News: All's Not Quiet on the Western Front

Green Township residents battle a mega-store development proposal, but the war likely has been lost

It's a classic, recurring community dispute: Residents in a growing area don't want to live next to another large store with a parking lot.

This time, the 80,000-square-foot store in question is planned for 18 acres on Harrison Avenue in Green Township, between Blue Lake Drive and Valley Ridge Road.

Owners of the 60 homes at nearby Chateau Lakes are worried that storm-water run-off from the planned 400-space parking lot will pollute one of the subdivision's two lakes. Silt streaming from stockpiled dirt on the nearby property has already turned Clear Lake a chocolate brown, according to Bob Gardner, president of the Chateau Lakes Homeowners Association.

The Concerned Citizens of Western Hamilton County (CCWHC), a grassroots group that tracks development, is backing the residents, citing concerns that the store is just too big for the property, according to CCWHC spokesperson Clare Johnson.

"You can build the pyramids, but what is the impact to the community?," said Joseph Jaap, the attorney representing Chateau Lakes residents.

The property in question — which currently is mostly empty — is owned by a trust of the six-member Geiler family. They're pushing for the "highest and best use" of their land, meaning the most profitable, which is a large store for a yet-to-be determined occupant, according to Charles Mitchell, the Geilers' attorney.

"Harrison Avenue is absolutely a commercial corridor," Mitchell said. "You can't have a more commercial corridor."

» Dataset extract:

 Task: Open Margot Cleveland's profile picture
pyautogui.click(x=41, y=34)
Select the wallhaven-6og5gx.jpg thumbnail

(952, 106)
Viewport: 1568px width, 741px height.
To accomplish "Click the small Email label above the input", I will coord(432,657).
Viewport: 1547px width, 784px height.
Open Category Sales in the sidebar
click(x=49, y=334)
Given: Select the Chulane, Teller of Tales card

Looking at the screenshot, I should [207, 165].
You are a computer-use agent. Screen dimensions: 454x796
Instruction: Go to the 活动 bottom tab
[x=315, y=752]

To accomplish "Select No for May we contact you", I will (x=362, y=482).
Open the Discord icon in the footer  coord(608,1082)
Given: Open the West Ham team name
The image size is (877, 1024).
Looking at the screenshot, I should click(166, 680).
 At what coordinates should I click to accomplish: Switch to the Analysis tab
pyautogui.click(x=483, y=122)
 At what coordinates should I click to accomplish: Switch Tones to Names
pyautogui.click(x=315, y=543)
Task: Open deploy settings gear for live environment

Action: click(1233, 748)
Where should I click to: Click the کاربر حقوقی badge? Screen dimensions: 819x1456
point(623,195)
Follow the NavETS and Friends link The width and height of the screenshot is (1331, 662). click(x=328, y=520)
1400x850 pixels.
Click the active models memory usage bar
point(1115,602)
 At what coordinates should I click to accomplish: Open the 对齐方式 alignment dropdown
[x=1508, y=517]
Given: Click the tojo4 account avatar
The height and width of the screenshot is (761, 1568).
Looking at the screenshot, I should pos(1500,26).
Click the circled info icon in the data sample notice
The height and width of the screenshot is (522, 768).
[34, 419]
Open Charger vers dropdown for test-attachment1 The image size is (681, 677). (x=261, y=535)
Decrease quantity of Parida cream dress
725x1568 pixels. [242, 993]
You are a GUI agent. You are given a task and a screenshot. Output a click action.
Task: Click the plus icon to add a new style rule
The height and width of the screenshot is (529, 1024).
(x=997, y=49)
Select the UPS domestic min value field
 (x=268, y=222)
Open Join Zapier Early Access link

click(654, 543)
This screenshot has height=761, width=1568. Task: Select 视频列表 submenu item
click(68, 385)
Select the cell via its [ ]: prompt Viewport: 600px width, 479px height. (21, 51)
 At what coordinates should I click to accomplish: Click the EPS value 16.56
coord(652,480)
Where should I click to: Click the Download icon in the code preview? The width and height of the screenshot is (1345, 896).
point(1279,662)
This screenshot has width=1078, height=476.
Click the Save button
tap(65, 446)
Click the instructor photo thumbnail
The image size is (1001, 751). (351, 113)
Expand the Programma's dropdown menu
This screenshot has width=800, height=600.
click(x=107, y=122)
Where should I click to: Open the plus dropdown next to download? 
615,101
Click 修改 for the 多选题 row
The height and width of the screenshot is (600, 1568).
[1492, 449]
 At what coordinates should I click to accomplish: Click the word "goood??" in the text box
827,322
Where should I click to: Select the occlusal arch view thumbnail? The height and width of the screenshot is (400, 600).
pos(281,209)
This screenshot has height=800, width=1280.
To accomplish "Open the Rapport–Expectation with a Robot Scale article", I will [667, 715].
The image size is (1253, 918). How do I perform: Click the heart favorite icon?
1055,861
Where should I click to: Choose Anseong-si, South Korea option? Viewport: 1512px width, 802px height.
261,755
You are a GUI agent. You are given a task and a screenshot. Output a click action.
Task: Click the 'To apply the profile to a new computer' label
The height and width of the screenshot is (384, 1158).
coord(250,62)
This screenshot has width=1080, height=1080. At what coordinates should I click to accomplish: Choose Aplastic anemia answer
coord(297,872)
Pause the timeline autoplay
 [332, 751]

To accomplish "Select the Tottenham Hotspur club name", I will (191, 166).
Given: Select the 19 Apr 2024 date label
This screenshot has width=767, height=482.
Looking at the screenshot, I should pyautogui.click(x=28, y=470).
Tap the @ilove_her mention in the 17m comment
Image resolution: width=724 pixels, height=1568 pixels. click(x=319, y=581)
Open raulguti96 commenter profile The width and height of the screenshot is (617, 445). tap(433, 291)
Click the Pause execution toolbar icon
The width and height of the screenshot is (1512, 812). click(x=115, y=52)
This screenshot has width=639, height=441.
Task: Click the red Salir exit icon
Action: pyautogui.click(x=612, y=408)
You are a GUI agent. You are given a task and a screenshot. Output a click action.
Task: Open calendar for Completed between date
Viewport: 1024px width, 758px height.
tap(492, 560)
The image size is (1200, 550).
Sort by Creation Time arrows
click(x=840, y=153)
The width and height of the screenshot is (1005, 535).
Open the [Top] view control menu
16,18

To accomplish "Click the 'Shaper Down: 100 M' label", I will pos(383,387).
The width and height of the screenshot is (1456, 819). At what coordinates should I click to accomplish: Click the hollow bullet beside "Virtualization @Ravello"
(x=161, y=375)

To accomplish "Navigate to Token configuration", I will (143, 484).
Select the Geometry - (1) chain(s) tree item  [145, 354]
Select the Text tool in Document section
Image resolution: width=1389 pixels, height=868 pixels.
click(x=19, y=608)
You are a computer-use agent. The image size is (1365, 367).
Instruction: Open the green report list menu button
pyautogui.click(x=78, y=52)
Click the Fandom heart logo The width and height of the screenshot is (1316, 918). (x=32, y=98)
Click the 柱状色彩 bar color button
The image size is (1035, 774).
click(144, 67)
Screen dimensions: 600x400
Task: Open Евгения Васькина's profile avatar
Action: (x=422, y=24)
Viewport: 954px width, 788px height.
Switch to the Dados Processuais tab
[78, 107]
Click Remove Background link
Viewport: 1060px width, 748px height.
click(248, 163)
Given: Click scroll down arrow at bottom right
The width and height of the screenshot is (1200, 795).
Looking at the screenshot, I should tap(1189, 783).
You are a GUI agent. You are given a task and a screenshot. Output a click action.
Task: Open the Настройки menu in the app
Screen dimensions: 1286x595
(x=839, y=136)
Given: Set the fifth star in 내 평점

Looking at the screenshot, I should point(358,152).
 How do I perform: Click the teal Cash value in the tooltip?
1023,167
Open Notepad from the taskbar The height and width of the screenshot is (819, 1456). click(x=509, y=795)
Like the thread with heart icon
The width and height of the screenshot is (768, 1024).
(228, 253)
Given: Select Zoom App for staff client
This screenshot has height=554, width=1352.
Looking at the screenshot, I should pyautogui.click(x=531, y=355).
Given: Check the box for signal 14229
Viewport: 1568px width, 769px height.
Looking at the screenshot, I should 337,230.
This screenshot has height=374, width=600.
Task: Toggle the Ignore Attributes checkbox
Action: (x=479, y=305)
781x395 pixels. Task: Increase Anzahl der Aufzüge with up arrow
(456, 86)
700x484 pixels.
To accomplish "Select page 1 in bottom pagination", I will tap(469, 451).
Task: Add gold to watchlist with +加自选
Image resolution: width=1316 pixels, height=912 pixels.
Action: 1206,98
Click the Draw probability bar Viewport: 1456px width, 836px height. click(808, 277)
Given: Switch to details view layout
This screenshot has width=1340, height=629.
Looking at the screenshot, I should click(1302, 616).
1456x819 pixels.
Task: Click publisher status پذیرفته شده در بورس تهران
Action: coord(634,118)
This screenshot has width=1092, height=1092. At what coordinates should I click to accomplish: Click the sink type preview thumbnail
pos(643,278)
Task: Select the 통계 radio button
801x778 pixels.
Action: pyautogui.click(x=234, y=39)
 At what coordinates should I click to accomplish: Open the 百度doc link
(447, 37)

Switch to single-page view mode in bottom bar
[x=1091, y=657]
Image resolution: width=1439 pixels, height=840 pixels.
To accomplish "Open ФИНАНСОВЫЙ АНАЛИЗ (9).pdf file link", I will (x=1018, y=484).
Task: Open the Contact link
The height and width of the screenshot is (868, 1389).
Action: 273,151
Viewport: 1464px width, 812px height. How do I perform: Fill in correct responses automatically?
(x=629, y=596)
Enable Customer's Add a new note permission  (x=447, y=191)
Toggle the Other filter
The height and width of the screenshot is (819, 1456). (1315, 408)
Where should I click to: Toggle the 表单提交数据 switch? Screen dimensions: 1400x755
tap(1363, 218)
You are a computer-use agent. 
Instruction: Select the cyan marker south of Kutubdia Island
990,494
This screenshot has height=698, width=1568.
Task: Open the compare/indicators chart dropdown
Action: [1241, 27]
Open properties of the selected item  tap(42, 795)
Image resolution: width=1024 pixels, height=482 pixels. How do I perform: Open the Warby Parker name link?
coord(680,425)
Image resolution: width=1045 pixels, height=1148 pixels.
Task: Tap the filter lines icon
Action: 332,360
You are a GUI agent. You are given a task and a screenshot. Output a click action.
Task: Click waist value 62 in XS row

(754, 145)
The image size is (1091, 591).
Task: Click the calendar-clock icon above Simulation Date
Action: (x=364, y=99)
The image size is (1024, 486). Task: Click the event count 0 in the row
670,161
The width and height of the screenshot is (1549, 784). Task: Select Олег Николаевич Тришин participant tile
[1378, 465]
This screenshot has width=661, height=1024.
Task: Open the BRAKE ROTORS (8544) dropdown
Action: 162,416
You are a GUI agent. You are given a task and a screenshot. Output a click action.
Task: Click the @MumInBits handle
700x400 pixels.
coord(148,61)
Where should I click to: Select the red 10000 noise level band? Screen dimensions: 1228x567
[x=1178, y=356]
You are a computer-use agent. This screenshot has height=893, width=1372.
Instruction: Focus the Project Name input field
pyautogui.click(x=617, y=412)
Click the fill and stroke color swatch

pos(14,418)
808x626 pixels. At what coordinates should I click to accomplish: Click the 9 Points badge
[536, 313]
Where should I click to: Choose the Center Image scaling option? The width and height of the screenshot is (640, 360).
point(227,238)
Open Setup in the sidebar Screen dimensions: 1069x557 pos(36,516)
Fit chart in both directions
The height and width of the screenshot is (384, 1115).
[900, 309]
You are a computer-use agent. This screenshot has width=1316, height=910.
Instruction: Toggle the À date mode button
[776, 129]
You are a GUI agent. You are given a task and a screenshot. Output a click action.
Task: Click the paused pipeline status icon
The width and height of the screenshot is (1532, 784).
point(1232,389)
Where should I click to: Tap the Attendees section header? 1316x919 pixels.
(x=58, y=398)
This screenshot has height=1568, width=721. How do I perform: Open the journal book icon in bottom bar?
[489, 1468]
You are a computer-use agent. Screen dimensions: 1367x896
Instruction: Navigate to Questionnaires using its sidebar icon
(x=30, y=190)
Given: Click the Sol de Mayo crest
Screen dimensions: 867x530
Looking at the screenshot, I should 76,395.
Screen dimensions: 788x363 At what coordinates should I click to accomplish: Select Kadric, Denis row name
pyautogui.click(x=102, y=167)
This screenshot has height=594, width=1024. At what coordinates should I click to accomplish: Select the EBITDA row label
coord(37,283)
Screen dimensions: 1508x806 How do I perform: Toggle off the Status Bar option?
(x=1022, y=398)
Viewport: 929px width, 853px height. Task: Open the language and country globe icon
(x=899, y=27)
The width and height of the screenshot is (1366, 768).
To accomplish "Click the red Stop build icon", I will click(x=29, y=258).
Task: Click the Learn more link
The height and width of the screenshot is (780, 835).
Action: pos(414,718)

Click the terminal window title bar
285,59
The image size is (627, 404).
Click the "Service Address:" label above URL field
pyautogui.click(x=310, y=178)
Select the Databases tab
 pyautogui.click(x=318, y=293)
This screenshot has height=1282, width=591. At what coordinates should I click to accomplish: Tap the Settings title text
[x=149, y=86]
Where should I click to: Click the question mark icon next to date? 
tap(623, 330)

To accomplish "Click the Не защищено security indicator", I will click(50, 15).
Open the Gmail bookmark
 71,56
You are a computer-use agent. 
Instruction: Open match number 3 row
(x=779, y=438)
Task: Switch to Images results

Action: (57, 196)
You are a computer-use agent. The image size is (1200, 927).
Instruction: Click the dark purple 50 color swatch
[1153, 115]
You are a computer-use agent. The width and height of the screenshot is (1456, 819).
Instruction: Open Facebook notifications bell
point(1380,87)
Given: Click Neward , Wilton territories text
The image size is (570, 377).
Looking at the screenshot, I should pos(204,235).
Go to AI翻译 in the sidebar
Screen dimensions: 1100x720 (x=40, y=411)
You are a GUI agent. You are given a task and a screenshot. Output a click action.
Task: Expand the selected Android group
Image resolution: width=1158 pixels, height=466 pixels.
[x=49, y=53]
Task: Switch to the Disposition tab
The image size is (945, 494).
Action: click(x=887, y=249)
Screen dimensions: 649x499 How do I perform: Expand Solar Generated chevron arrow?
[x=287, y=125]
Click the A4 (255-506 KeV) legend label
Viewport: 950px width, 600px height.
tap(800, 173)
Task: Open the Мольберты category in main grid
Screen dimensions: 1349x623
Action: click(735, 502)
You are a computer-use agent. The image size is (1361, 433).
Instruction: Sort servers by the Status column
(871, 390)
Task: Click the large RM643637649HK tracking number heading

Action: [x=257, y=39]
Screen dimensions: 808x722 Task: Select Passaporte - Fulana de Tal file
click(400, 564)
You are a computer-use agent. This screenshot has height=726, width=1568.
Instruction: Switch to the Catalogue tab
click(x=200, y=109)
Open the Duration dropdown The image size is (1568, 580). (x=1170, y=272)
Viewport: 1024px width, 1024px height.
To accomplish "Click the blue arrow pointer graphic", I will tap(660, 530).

» Required actions:
A: List every person the article on the Green Township store proposal names by full name, with the role it gives each.
B: Answer these from the article on the Green Township store proposal:
(i) How many spaces will the planned parking lot have?
(ii) How many homes are at Chateau Lakes?
(iii) How many members does the Geiler family have?
C: Translate this sentence from the article on the Green Township store proposal into Spanish: "Owners of the 60 homes at nearby Chateau Lakes are worried that storm-water run-off from the planned 400-space parking lot will pollute one of the subdivision's two lakes."

» Answers to the exercise:
A:
Bob Gardner: president of the Chateau Lakes Homeowners Association
Clare Johnson: spokesperson for the Concerned Citizens of Western Hamilton County (CCWHC)
Joseph Jaap: attorney representing Chateau Lakes residents
Charles Mitchell: attorney for the Geiler family

B:
(i) 400
(ii) 60
(iii) Six

C: Los propietarios de las 60 viviendas del cercano Chateau Lakes temen que la escorrentía de aguas pluviales del estacionamiento previsto de 400 plazas contamine uno de los dos lagos de la urbanización.